━━━━━ Excerpt to read

Requiring both evidence-based conservation design and provision of a share of perpetually affordable units should be a minimum in the Adirondacks.
It sure seems like the area sure needs more 2nd homes…🙄
I direct attention to the latest APA reply (apa.ny.gov) to this developer, a second Notice of Incompleteness, and asking for a new design based on composite overlays of resource information. I don’t often write with appreciation, but I do now – with appreciation to the APA staff for the care taken in their 2nd Notice and set of needed addendums and standards before deeming the application complete. So far, APA is doing the job their application expects of large subdividing applicants.
The APA’s job is to ‘administer’ the APA act as best it can. It is not their job to limit development, as some here would clearly like them to do, it is their job to be sure that the proposed development adheres to the law. If you have issues with the law that is a question you want to raise with the legislators. I am sure there are plenty of legislators that would be happy to re-open the issue of the APA. Even environmental groups these days, not just developers, are highly critical of the agency.
Since it’s inception, the APA has made it clear that it wants “clustered deveopments in and around hamlets”. The clustered development in Jay as proposed seems to be just what the APA has been pushing for since it’s inception. Of course, if a developer can’t provide a plan to deal with sewage or sediment and erosion control, the APA’ job is to oversee and adjudicate those regulatory issues. But despite some peoples’ claims, it’s not a developer’s responsibility to build low-income housing.
Most people commenting on the Jay development proposal don’t remember Ausable Forks when it was a prosperous town, nor know that one of the first things the APA did back around 1972 was to shut down the mill in Ausable Forks, thereby putting the whole town, as well as a lot of surrounding residents, on welfare for the next couple of generations. If jobs were to be had, people took them eagerly: there just weren’t many jobs to be had — due to all the road blocks to local development!

━━━━━━━━━━

** Problem details **
From the comments on the Jay development proposal, pull out everything from "Most people commenting" down to "to local development!", word for word.

━━━━━ Records

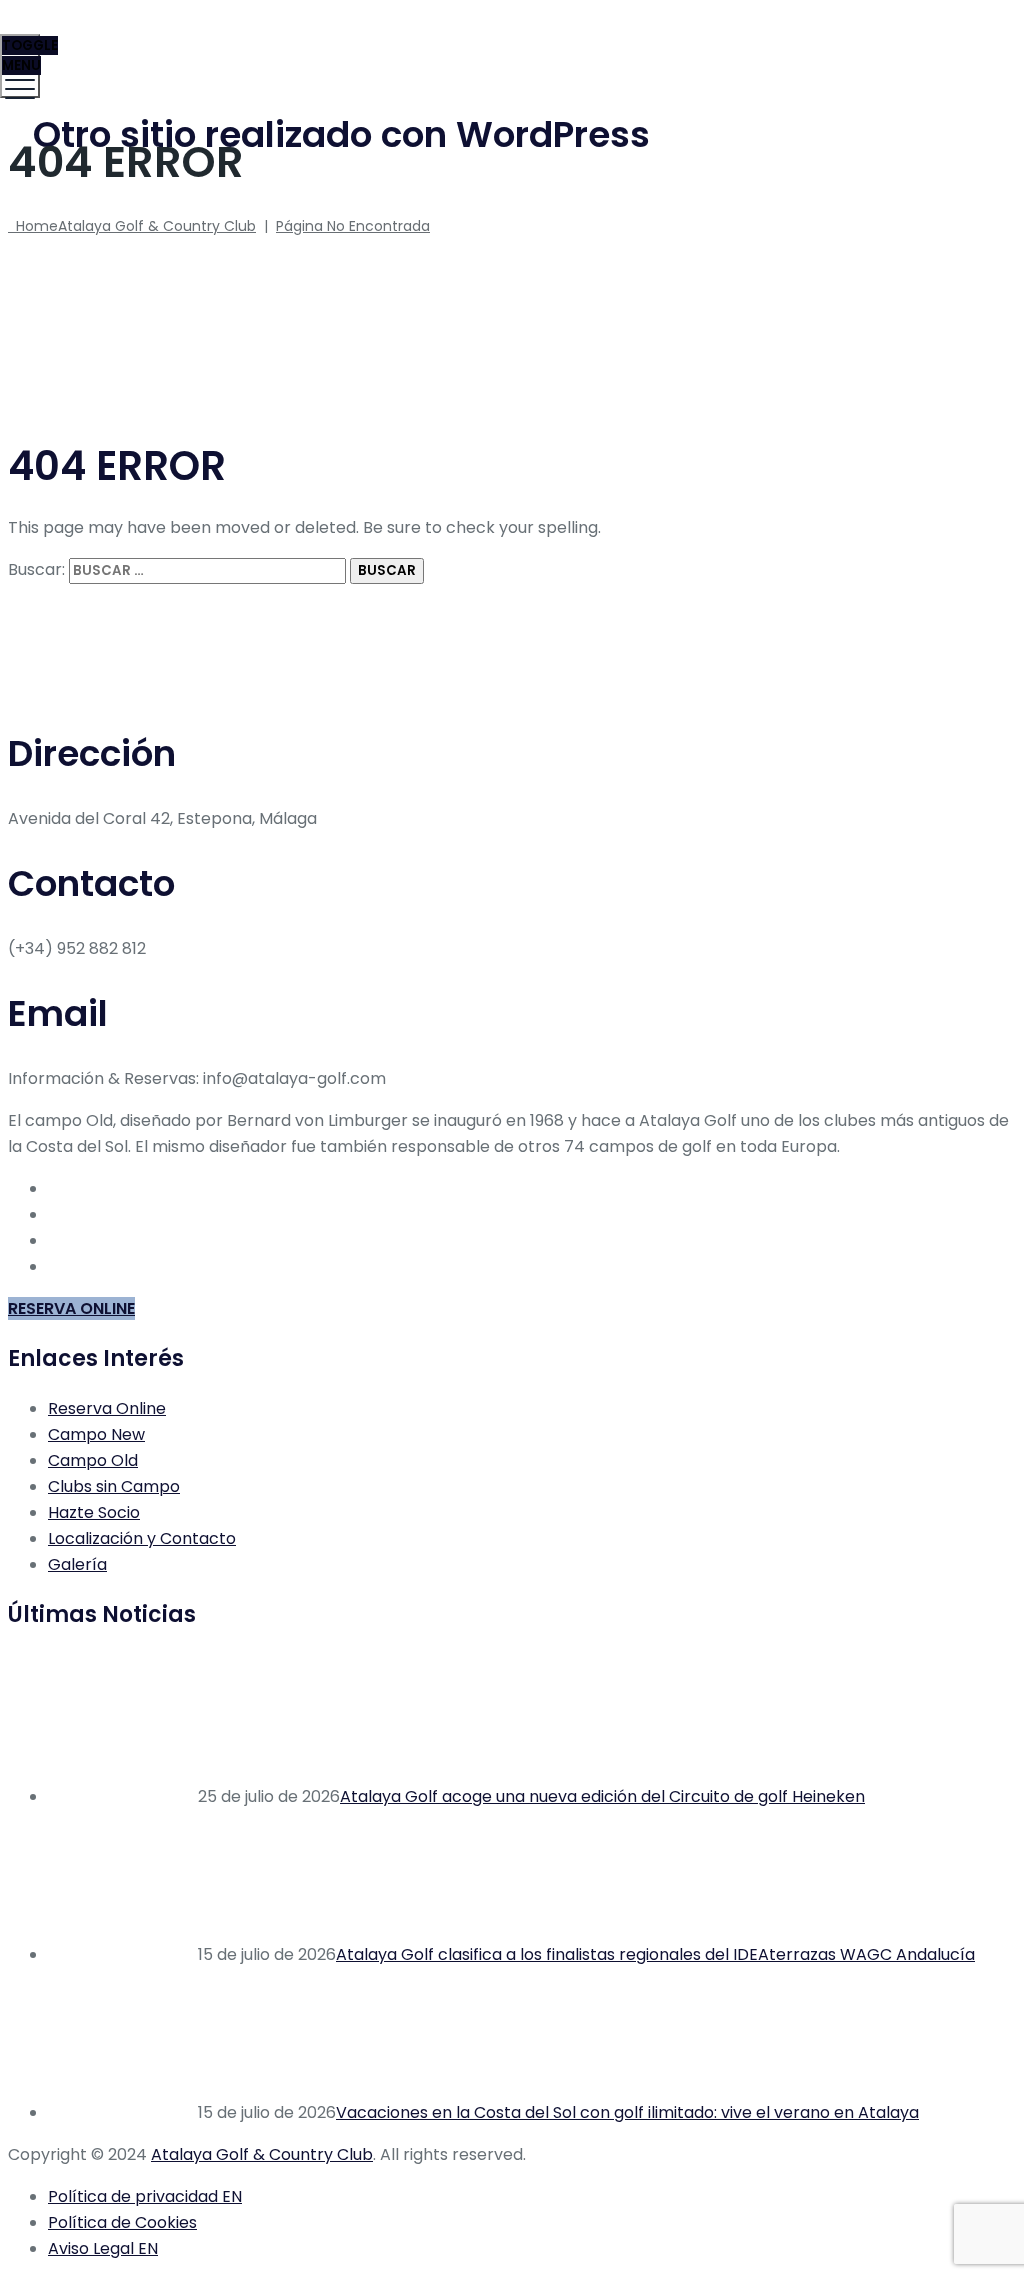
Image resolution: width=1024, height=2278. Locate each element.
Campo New (96, 1434)
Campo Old (93, 1460)
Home (132, 226)
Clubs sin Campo (114, 1486)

━━━━━━━━━━

** Exercise output **
Most people commenting on the Jay development proposal don’t remember Ausable Forks when it was a prosperous town, nor know that one of the first things the APA did back around 1972 was to shut down the mill in Ausable Forks, thereby putting the whole town, as well as a lot of surrounding residents, on welfare for the next couple of generations. If jobs were to be had, people took them eagerly: there just weren’t many jobs to be had — due to all the road blocks to local development!